The records >>

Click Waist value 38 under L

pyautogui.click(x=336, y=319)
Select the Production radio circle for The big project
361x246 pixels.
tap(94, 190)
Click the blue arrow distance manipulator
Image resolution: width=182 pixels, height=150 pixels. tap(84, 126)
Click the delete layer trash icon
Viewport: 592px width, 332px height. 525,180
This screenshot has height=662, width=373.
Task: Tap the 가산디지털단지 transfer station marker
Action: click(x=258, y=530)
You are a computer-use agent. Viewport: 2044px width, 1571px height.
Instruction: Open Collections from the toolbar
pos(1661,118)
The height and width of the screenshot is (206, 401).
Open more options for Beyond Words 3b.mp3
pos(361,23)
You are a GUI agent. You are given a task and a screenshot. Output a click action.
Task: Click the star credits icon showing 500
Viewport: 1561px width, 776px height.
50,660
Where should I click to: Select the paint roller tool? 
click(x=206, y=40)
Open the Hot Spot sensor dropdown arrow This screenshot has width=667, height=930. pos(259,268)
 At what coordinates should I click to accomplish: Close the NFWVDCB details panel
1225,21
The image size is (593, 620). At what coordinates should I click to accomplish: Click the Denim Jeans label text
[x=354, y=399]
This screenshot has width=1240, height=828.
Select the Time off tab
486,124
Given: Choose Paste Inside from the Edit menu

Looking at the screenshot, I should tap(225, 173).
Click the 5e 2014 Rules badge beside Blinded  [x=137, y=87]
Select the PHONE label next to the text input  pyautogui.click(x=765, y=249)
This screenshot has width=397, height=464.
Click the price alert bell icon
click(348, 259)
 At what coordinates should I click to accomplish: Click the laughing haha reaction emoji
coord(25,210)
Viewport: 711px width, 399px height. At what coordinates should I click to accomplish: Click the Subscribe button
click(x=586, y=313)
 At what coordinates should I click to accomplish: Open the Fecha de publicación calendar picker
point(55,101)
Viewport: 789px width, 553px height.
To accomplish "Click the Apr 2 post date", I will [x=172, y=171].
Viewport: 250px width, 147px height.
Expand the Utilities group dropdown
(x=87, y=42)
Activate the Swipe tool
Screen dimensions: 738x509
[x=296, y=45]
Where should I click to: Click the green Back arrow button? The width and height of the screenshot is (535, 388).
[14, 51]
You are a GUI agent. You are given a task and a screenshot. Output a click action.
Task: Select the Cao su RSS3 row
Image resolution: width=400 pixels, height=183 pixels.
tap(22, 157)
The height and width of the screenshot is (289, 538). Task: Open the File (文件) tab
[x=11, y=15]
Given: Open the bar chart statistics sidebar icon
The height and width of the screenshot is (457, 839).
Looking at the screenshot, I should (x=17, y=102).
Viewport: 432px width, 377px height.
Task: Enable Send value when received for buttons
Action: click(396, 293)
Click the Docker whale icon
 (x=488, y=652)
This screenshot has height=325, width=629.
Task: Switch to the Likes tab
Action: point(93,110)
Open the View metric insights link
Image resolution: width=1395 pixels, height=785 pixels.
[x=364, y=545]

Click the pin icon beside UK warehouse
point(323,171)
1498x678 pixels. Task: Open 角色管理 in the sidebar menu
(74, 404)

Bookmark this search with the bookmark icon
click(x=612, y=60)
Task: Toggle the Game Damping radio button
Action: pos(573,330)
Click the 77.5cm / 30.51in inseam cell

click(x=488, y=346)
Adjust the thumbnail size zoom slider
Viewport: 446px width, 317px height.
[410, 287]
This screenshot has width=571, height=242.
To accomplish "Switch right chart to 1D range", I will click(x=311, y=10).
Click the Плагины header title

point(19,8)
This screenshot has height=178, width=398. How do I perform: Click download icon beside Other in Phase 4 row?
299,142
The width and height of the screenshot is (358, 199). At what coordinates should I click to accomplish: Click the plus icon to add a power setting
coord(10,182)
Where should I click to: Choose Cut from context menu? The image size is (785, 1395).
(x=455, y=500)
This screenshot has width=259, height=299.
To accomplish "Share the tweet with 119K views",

Exercise instructions >>
Reproduce every record that appears above, keeping the wording exact.

Written response >>
Click Waist value 38 under L

pyautogui.click(x=336, y=319)
Select the Production radio circle for The big project
361x246 pixels.
tap(94, 190)
Click the blue arrow distance manipulator
Image resolution: width=182 pixels, height=150 pixels. tap(84, 126)
Click the delete layer trash icon
Viewport: 592px width, 332px height. 525,180
This screenshot has height=662, width=373.
Task: Tap the 가산디지털단지 transfer station marker
Action: click(x=258, y=530)
You are a computer-use agent. Viewport: 2044px width, 1571px height.
Instruction: Open Collections from the toolbar
pos(1661,118)
The height and width of the screenshot is (206, 401).
Open more options for Beyond Words 3b.mp3
pos(361,23)
You are a GUI agent. You are given a task and a screenshot. Output a click action.
Task: Click the star credits icon showing 500
Viewport: 1561px width, 776px height.
50,660
Where should I click to: Select the paint roller tool? 
click(x=206, y=40)
Open the Hot Spot sensor dropdown arrow This screenshot has width=667, height=930. pos(259,268)
 At what coordinates should I click to accomplish: Close the NFWVDCB details panel
1225,21
The image size is (593, 620). At what coordinates should I click to accomplish: Click the Denim Jeans label text
[x=354, y=399]
This screenshot has width=1240, height=828.
Select the Time off tab
486,124
Given: Choose Paste Inside from the Edit menu

Looking at the screenshot, I should tap(225, 173).
Click the 5e 2014 Rules badge beside Blinded  [x=137, y=87]
Select the PHONE label next to the text input  pyautogui.click(x=765, y=249)
This screenshot has width=397, height=464.
Click the price alert bell icon
click(348, 259)
 At what coordinates should I click to accomplish: Click the laughing haha reaction emoji
coord(25,210)
Viewport: 711px width, 399px height. At what coordinates should I click to accomplish: Click the Subscribe button
click(x=586, y=313)
 At what coordinates should I click to accomplish: Open the Fecha de publicación calendar picker
point(55,101)
Viewport: 789px width, 553px height.
To accomplish "Click the Apr 2 post date", I will [x=172, y=171].
Viewport: 250px width, 147px height.
Expand the Utilities group dropdown
(x=87, y=42)
Activate the Swipe tool
Screen dimensions: 738x509
[x=296, y=45]
Where should I click to: Click the green Back arrow button? The width and height of the screenshot is (535, 388).
[14, 51]
You are a GUI agent. You are given a task and a screenshot. Output a click action.
Task: Select the Cao su RSS3 row
Image resolution: width=400 pixels, height=183 pixels.
tap(22, 157)
The height and width of the screenshot is (289, 538). Task: Open the File (文件) tab
[x=11, y=15]
Given: Open the bar chart statistics sidebar icon
The height and width of the screenshot is (457, 839).
Looking at the screenshot, I should (x=17, y=102).
Viewport: 432px width, 377px height.
Task: Enable Send value when received for buttons
Action: click(396, 293)
Click the Docker whale icon
 (x=488, y=652)
This screenshot has height=325, width=629.
Task: Switch to the Likes tab
Action: point(93,110)
Open the View metric insights link
Image resolution: width=1395 pixels, height=785 pixels.
[x=364, y=545]

Click the pin icon beside UK warehouse
point(323,171)
1498x678 pixels. Task: Open 角色管理 in the sidebar menu
(74, 404)

Bookmark this search with the bookmark icon
click(x=612, y=60)
Task: Toggle the Game Damping radio button
Action: pos(573,330)
Click the 77.5cm / 30.51in inseam cell

click(x=488, y=346)
Adjust the thumbnail size zoom slider
Viewport: 446px width, 317px height.
[410, 287]
This screenshot has width=571, height=242.
To accomplish "Switch right chart to 1D range", I will click(x=311, y=10).
Click the Плагины header title

point(19,8)
This screenshot has height=178, width=398. How do I perform: Click download icon beside Other in Phase 4 row?
299,142
The width and height of the screenshot is (358, 199). At what coordinates should I click to accomplish: Click the plus icon to add a power setting
coord(10,182)
Where should I click to: Choose Cut from context menu? The image size is (785, 1395).
(x=455, y=500)
This screenshot has width=259, height=299.
To accomplish "Share the tweet with 119K views",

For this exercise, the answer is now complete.